### Supplied entries
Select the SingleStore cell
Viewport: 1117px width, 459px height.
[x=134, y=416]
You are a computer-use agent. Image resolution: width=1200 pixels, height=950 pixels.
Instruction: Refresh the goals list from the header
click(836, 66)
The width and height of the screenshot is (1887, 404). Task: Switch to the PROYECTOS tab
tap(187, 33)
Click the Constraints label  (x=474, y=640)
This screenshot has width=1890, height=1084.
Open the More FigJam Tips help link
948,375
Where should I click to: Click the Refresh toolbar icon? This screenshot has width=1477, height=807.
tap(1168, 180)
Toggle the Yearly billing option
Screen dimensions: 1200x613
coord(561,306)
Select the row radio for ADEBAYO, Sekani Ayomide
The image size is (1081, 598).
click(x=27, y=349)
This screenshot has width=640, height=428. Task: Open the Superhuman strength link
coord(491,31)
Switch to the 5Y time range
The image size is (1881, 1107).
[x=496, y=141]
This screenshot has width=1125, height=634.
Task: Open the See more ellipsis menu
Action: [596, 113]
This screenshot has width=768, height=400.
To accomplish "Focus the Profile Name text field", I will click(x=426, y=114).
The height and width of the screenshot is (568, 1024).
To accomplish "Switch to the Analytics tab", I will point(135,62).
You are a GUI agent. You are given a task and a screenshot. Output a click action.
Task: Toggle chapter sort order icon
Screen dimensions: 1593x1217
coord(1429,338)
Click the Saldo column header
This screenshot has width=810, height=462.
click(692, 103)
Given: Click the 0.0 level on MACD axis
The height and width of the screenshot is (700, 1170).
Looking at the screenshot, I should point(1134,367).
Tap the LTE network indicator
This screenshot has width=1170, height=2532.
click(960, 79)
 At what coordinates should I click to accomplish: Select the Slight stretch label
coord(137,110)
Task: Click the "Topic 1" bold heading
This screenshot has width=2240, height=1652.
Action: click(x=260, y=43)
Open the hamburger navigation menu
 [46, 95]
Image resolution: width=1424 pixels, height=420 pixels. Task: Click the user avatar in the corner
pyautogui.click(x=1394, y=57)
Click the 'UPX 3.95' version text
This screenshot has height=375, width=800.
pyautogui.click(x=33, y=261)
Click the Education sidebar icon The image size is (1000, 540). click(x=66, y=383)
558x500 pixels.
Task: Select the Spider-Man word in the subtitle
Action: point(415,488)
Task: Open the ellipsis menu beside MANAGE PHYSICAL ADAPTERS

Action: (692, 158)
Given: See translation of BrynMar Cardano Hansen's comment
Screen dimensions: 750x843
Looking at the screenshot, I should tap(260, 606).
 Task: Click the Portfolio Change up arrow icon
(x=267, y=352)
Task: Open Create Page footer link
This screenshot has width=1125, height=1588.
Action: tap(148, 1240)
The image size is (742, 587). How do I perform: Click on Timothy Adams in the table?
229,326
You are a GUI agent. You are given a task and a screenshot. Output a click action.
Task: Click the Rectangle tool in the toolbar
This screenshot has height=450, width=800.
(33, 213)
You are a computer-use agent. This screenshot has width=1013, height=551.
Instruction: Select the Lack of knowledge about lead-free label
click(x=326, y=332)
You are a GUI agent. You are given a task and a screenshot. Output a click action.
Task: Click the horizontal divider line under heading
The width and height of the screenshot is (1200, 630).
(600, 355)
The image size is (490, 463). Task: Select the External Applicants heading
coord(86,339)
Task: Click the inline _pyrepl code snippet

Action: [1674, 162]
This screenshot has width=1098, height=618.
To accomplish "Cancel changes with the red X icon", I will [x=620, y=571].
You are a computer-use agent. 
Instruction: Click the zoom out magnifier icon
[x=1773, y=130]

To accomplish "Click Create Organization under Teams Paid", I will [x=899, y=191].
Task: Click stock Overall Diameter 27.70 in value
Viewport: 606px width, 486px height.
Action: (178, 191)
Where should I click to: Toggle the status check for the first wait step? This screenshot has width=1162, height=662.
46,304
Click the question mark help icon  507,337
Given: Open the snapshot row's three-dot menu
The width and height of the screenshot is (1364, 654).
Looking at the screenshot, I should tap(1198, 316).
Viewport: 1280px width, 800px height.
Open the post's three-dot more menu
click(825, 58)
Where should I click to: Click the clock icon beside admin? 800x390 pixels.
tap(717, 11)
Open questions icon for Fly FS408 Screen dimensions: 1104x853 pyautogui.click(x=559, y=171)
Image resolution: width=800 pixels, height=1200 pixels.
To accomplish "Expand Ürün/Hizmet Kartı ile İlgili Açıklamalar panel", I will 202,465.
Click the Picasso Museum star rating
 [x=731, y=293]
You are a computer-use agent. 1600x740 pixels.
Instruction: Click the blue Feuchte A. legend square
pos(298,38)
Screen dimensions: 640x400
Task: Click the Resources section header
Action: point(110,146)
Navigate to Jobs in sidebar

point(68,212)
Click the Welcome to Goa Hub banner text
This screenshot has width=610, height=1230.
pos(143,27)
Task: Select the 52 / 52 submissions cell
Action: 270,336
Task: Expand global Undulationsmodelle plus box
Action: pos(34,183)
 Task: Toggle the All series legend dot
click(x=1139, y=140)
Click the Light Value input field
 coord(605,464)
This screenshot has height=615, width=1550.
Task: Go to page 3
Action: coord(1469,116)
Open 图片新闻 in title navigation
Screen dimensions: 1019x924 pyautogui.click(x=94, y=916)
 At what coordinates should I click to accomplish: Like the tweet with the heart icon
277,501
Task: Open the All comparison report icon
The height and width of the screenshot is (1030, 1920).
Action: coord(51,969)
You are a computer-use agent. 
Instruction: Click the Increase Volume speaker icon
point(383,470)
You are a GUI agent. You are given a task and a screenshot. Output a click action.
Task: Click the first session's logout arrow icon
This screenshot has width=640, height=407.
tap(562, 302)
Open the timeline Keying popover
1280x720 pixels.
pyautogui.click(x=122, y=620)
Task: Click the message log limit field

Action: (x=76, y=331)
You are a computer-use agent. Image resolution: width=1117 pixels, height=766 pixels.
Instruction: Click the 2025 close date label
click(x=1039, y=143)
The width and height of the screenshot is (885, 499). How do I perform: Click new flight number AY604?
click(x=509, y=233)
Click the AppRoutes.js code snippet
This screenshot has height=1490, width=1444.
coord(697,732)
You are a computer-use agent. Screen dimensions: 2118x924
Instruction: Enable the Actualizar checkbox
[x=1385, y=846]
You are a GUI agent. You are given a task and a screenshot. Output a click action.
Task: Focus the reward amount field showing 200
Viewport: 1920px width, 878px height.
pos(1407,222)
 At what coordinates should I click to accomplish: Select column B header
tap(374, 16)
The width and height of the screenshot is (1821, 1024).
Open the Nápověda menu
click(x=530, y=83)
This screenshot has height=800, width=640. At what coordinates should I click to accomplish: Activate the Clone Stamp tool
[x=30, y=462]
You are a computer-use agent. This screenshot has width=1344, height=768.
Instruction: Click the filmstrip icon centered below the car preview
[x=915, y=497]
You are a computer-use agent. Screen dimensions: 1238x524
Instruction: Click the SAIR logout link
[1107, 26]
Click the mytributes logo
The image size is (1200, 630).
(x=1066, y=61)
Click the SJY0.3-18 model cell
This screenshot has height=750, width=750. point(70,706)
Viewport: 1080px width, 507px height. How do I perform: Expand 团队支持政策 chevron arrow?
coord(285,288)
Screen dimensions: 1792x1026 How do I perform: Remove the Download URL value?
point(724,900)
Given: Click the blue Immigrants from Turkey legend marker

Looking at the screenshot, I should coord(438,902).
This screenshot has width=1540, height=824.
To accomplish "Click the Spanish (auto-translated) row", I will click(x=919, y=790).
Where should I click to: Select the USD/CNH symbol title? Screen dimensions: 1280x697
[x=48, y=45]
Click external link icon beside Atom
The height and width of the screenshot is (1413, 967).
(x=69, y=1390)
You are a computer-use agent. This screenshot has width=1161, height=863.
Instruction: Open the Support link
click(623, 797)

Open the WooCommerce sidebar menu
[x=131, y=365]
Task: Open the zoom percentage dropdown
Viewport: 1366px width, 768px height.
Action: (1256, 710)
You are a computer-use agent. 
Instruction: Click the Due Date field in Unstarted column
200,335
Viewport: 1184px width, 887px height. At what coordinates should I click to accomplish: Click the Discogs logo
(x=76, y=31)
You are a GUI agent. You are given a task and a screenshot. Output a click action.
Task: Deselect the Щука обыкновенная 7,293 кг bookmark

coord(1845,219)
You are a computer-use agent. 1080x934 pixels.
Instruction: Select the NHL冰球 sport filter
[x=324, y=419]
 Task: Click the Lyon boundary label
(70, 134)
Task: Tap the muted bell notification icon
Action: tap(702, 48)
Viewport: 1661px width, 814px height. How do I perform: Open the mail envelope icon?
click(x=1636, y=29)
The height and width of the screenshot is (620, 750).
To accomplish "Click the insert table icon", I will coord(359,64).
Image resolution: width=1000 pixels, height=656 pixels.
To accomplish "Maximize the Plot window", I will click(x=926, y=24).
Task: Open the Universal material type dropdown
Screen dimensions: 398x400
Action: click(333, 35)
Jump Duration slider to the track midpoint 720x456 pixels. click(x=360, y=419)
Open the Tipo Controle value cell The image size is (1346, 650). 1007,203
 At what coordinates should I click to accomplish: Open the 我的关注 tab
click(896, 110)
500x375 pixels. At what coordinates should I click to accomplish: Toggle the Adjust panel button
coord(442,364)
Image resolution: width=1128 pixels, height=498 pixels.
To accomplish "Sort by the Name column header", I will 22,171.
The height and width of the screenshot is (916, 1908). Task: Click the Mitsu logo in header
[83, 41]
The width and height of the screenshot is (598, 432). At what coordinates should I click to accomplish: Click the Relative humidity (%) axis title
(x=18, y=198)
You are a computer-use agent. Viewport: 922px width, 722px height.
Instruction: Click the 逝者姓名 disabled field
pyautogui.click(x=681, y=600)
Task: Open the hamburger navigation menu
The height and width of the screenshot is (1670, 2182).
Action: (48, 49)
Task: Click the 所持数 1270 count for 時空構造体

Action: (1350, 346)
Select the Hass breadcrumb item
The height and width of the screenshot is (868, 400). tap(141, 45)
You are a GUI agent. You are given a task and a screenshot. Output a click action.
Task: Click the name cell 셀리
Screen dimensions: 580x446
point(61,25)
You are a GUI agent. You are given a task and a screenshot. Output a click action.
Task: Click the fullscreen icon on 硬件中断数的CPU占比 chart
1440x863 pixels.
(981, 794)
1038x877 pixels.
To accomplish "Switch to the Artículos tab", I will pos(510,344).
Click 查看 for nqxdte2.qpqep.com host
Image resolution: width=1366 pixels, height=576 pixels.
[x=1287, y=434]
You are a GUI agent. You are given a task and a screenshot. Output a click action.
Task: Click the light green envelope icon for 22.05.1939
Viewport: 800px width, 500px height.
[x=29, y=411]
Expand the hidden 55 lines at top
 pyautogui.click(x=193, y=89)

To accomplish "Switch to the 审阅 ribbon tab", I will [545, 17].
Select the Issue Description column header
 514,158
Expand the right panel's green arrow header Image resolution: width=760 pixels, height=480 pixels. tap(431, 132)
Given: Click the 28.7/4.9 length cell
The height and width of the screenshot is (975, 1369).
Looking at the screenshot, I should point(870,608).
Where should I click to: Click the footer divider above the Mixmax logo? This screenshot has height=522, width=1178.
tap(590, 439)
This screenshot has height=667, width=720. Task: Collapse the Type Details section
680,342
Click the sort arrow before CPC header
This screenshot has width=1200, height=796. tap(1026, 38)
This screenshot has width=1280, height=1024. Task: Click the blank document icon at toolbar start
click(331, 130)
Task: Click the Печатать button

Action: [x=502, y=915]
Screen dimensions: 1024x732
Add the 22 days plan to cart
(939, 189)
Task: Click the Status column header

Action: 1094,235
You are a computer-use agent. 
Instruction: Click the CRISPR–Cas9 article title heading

### Task requirements
Only a number is wanted here: the count of lines in the listing above holding the string "Focus".

### Response to this exercise
2